Starting at the line with "Select radio button for option d. View" and stopping at the final line, retype the data below exactly; do not carry over any pictures.
Segment Open
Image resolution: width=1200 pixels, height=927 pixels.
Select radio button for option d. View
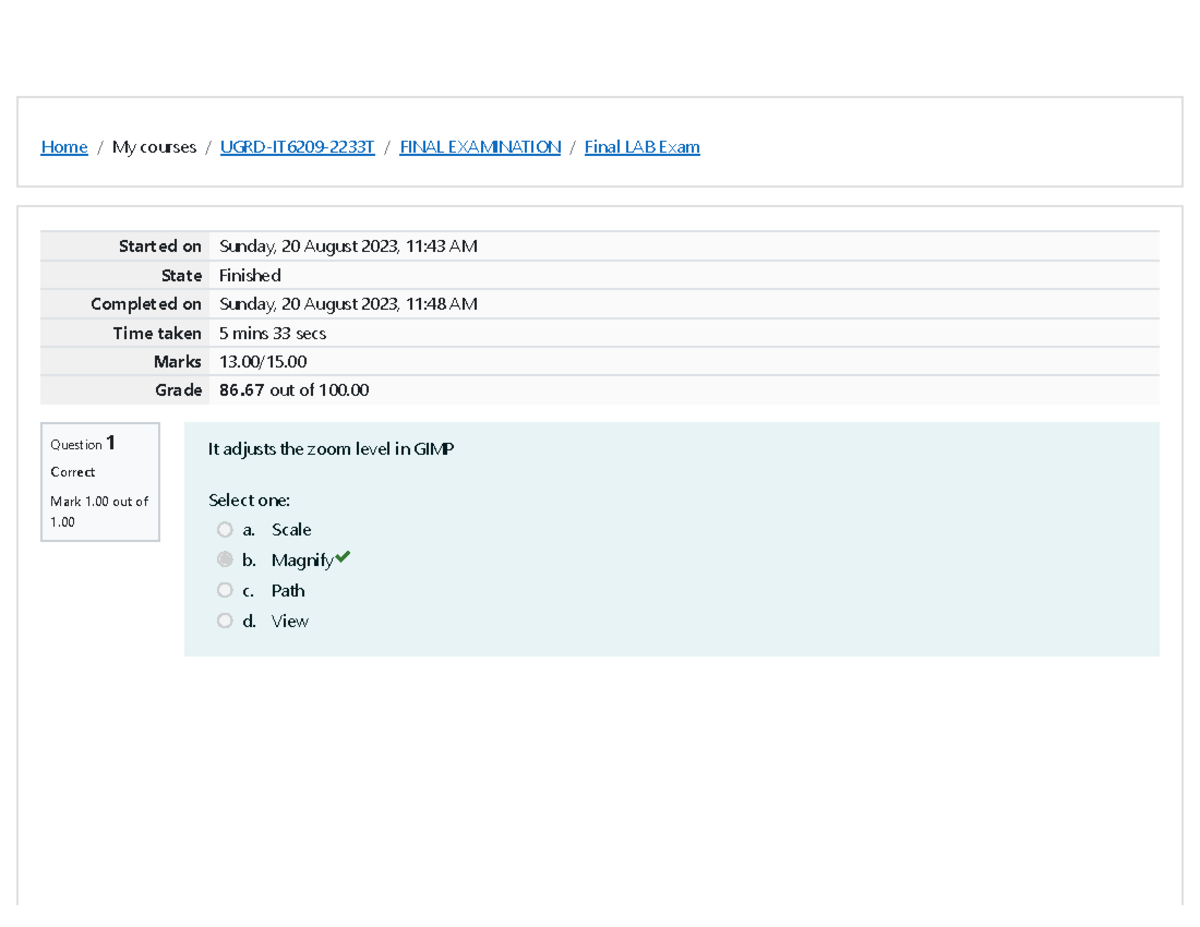(x=225, y=620)
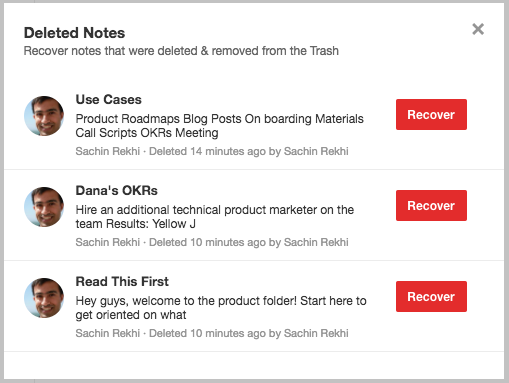
Task: Open the Read This First note title
Action: click(122, 282)
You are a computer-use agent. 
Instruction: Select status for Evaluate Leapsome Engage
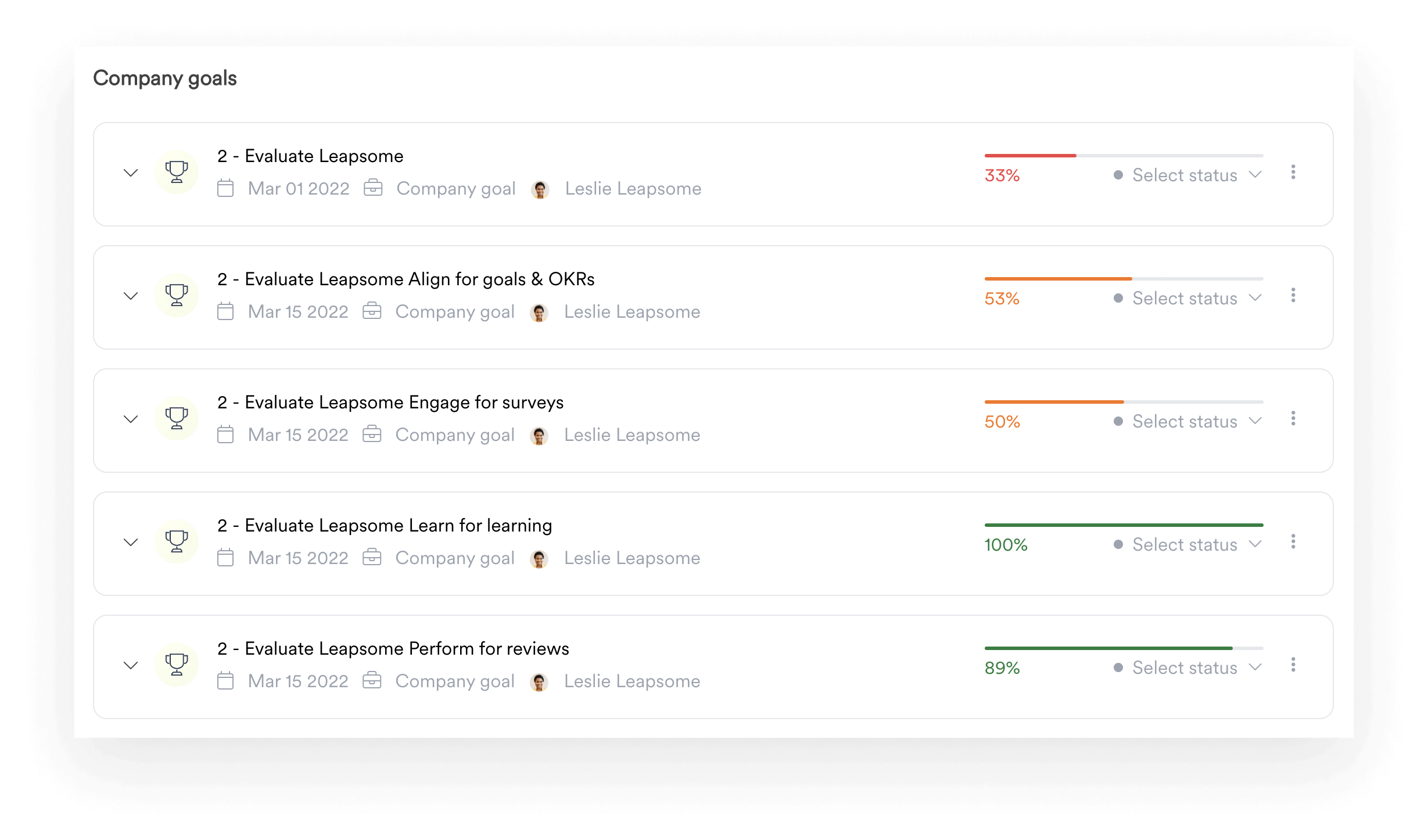(1190, 420)
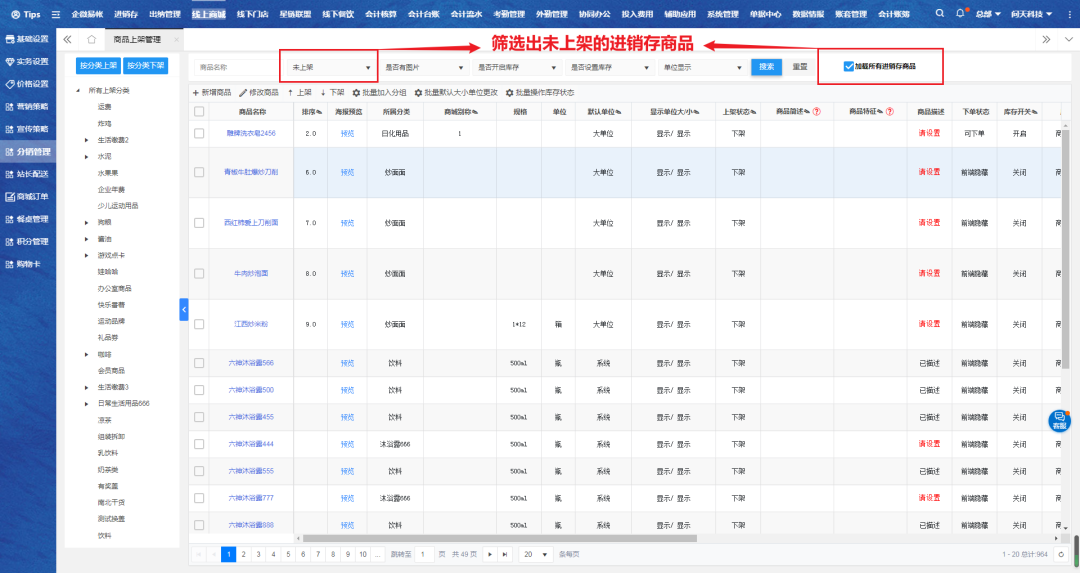1080x573 pixels.
Task: Click the 预览 link for 江西炒米粉
Action: click(347, 324)

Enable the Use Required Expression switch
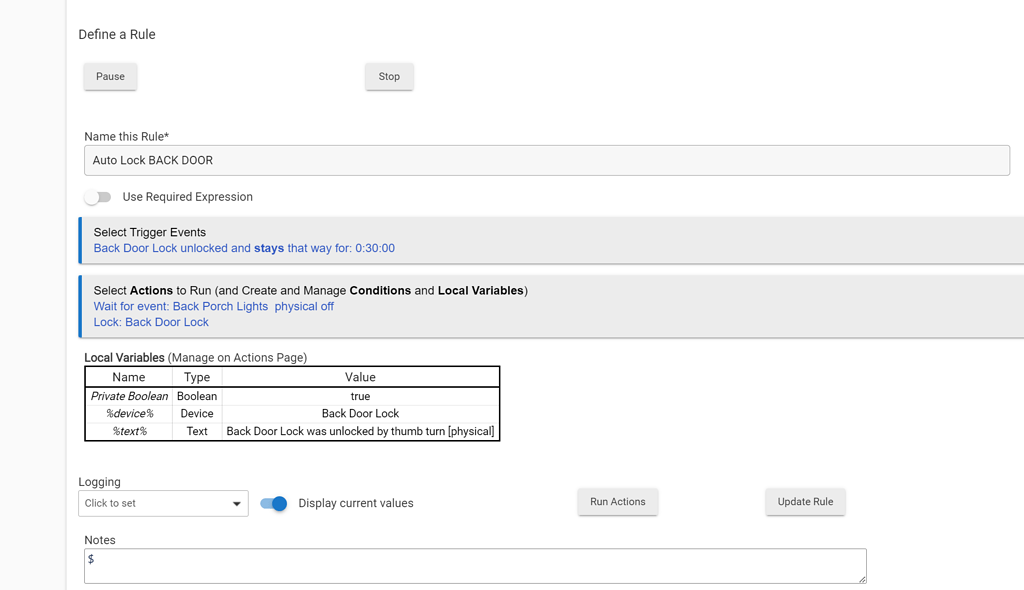tap(98, 197)
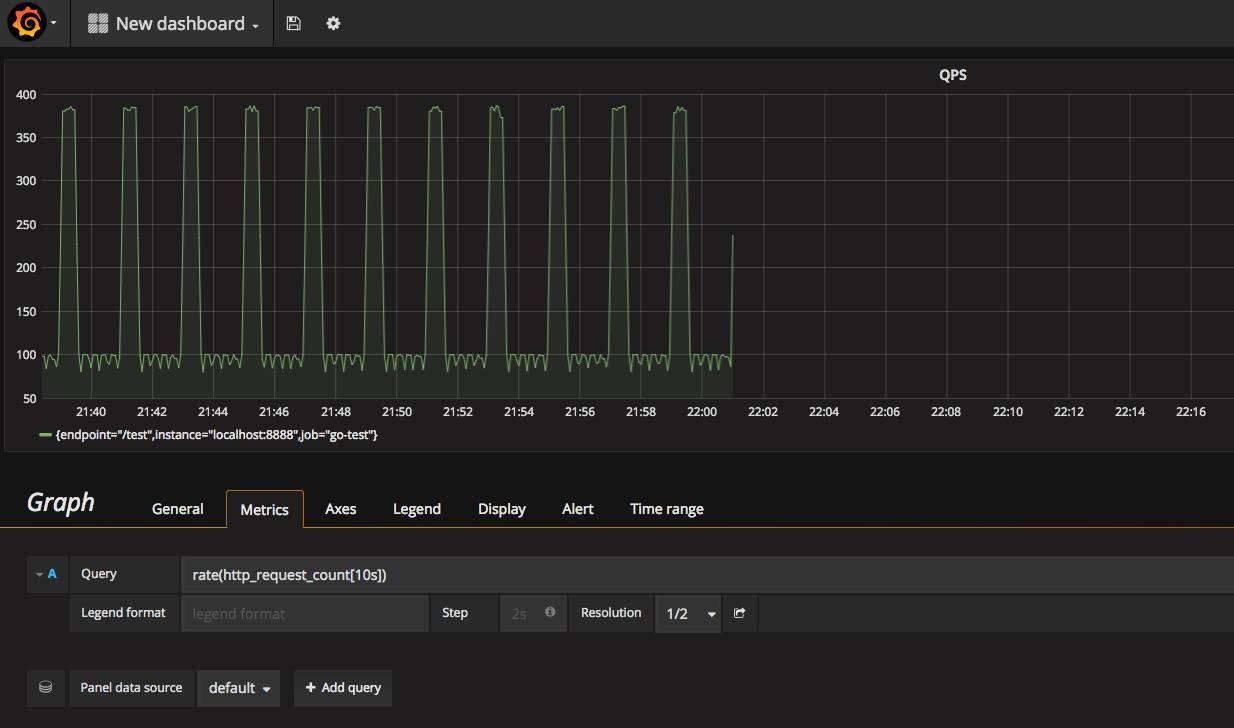Toggle the green series in the legend
This screenshot has height=728, width=1234.
[x=216, y=435]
Segment Closed
**Your response**
Select radio button for option d. View
(x=225, y=620)
Task: Open the Read This First note title
Action: click(122, 282)
You are a computer-use agent. 
Instruction: Select status for Evaluate Leapsome Engage
(1190, 420)
1080x573 pixels.
Task: Click the 预览 link for 江西炒米粉
Action: click(347, 324)

Enable the Use Required Expression switch
tap(98, 197)
Toggle the green series in the legend
This screenshot has height=728, width=1234.
[x=216, y=435]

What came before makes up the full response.